> _选段_:
>>>>>
In [1]:
# -*- coding: utf-8 -*-
"""
Created on Sun Nov 19 19:58:10 2017

@author: Lesley
"""
from math import log
#------------------------数据集---------------------------------------------
#四个因变量（属性） -> feature : "Outlook","Temperature","Humidity","Windy"
#标签 -> 是否出门 -> 'no','yes'
#---------------------------------------------------------------------------
def createDataSet():
    dataSet=[["sunny","hot","high",'FALSE','no'],
            ["sunny","hot","high",'TRUE','no'],
            ["overcast","hot","high",'FALSE','yes'],
            ["rainy","mild","high",'FALSE','yes'],
            ["rainy","cool","normal",'FALSE','yes'],
            ["rainy","cool","normal",'TRUE','no'],
            ["overcast","cool","normal",'TRUE','yes'],
            ["sunny","mild","high",'false','no'],
            ["sunny","cool","normal",'false','yes'],
            ["rainy","mild","normal",'false','yes'],
            ["sunny","mild","normal",'true','yes'],
            ["overcast","mild","high",'TRUE','yes'],
            ["overcast","hot","normal",'false','yes'],
            ["rainy","mild","high",'TRUE','no']
            ]
    feature = ["Outlook","Temperature","Humidity","Windy"]
    return dataSet, feature

#----------------计算数据集整体及各个feature的不同值的熵-------------------
def Entropy(dataSet):
    sample_num = len(dataSet)    
    label_category = {}
    for sample in dataSet:
        if sample[-1] not in label_category:
            label_category[sample[-1]] = 1
        else:
            label_category[sample[-1]] += 1  #各类别的数量
    #print (label_category)
    entropy = 0
    for i in label_category:
        temp = label_category[i]/sample_num
        entropy -= temp * log(temp,2)
    return entropy

#----------------根据不同feature的不同值筛选对应的数据集-------------------
def Extractdata(dataSet, axis, value):       #筛选出的是第axis个feature中值为value的sample集合 且此集合中不含第axis个featur对应的数据
    extDataSet = []
    for sample in dataSet:
        if sample[axis] == value:
            extSample = sample[:axis]        #复制第axis个featur之前的数据
            extSample.extend(sample[axis+1:])#复制第axis个featur之后的数据
            extDataSet.append(extSample)     #删除第axis个featur对应的数据
    return extDataSet

#------------对于每一节点得到最大的信息增益及对应的feature-----------------
def BestFeature(dataSet):
    feature_num = len(dataSet[0]) - 1     #数据集的最后一项是标签
    entropy = Entropy(dataSet)
<<<<<
> _给定任务 A_: 请将选段中从“#----------------计算数据集整体及各个f”一直到“temp * log(temp,2)”的部分一字不差地照录下来。
> _给定任务 B_: 根据选段，数据集包含哪几个特征？
> _给定任务 C_: 请用两句话概括选段的内容。

> _数据行_:
>>>>>
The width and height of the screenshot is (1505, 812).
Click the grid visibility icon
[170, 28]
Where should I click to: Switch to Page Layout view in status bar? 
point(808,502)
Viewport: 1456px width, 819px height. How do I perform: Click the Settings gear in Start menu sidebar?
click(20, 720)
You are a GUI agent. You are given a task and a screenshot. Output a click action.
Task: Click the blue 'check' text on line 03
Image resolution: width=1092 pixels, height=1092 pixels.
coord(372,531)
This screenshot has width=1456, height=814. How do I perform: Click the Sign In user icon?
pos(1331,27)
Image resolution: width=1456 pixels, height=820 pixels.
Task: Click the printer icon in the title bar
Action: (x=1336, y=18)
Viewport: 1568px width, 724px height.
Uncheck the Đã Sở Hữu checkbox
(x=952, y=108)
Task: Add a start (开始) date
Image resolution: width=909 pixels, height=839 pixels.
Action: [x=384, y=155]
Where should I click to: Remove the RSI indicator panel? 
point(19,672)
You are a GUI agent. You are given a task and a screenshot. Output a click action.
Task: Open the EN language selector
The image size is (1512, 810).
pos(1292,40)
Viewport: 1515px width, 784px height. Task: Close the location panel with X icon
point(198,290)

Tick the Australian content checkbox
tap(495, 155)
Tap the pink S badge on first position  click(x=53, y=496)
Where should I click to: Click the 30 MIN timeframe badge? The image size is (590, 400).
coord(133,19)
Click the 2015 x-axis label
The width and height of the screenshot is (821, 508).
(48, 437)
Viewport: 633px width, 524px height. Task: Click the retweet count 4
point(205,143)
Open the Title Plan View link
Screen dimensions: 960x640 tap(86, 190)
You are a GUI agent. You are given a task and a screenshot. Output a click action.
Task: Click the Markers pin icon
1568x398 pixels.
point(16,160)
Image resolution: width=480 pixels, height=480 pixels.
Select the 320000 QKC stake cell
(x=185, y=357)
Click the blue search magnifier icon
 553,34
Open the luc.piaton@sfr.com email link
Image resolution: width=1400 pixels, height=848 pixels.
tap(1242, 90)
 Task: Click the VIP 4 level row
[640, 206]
<<<<<
> _参考答案 A_:
#----------------计算数据集整体及各个feature的不同值的熵-------------------
def Entropy(dataSet):
    sample_num = len(dataSet)    
    label_category = {}
    for sample in dataSet:
        if sample[-1] not in label_category:
            label_category[sample[-1]] = 1
        else:
            label_category[sample[-1]] += 1  #各类别的数量
    #print (label_category)
    entropy = 0
    for i in label_category:
        temp = label_category[i]/sample_num
        entropy -= temp * log(temp,2)

> _参考答案 B_: Outlook、Temperature、Humidity、Windy 四个特征。

> _参考答案 C_: 选段中的代码用 createDataSet 定义了一个数据集，含 Outlook、Temperature、Humidity、Windy 四个特征，标签表示是否出门（'no' 或 'yes'）。随后用 Entropy 函数按标签类别计算数据集的熵，又用 Extractdata 函数筛选出某个特征取指定值的样本，并去掉该特征对应的数据。